#### Stored items
· · ·

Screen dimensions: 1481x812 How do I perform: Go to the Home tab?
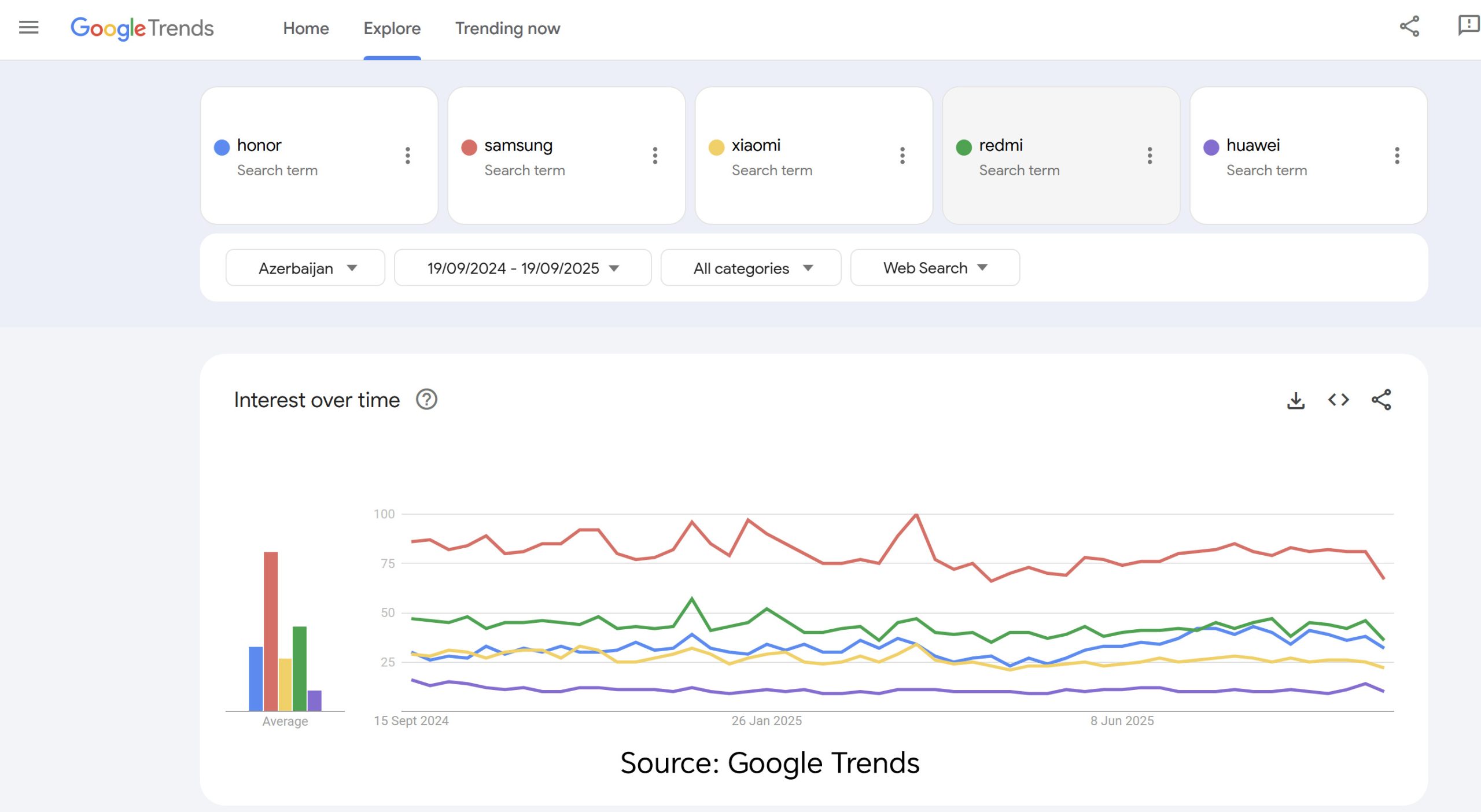pos(305,28)
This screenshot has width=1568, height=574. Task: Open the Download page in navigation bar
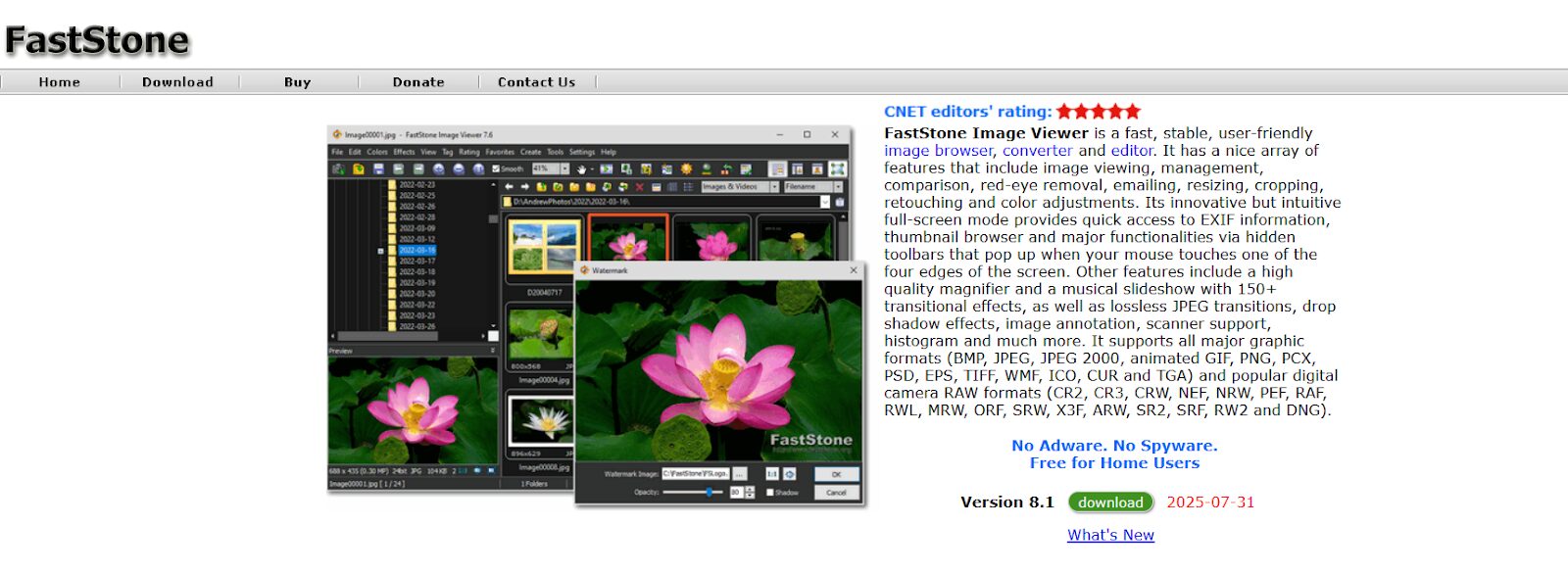pyautogui.click(x=177, y=82)
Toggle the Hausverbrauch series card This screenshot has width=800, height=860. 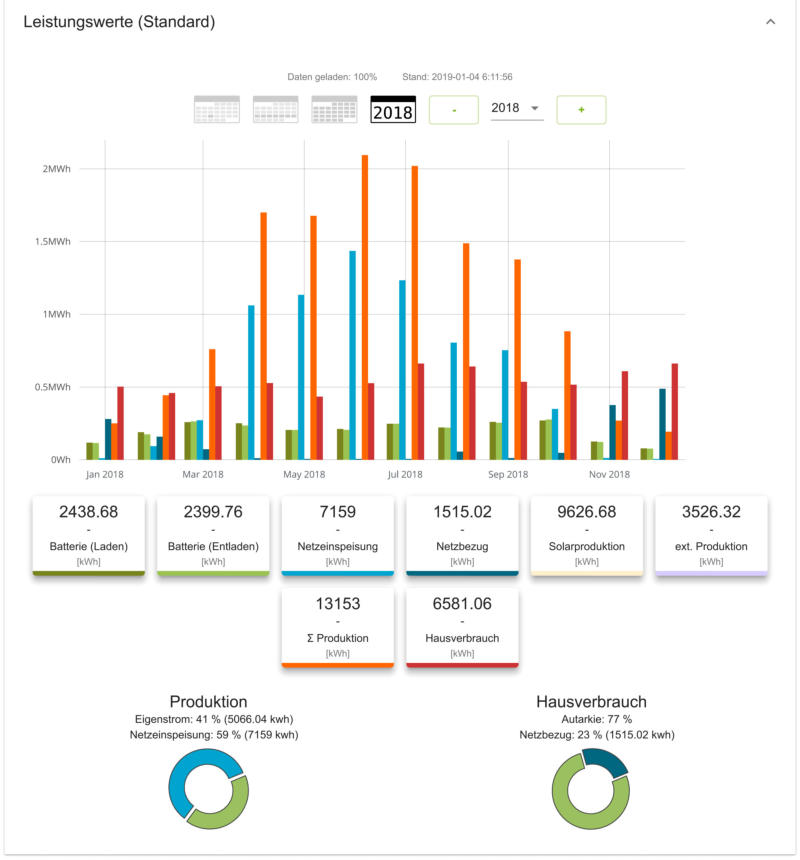[462, 627]
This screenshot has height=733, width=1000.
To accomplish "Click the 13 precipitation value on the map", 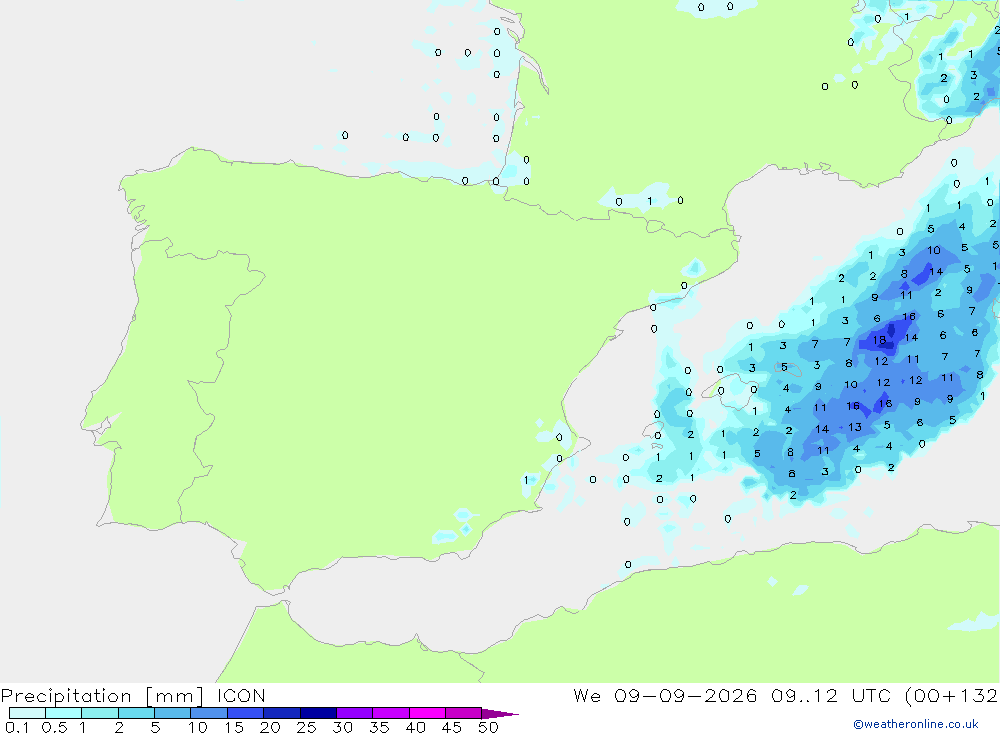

· · ·

#### The task
Copy the lines exactly, beginning at the line that contains "This screenshot has height=733, width=1000." and continuing through the final entry. Omit the pictures from your answer.

#### Exercise answer
This screenshot has height=733, width=1000.
To accomplish "Click the 13 precipitation value on the map", 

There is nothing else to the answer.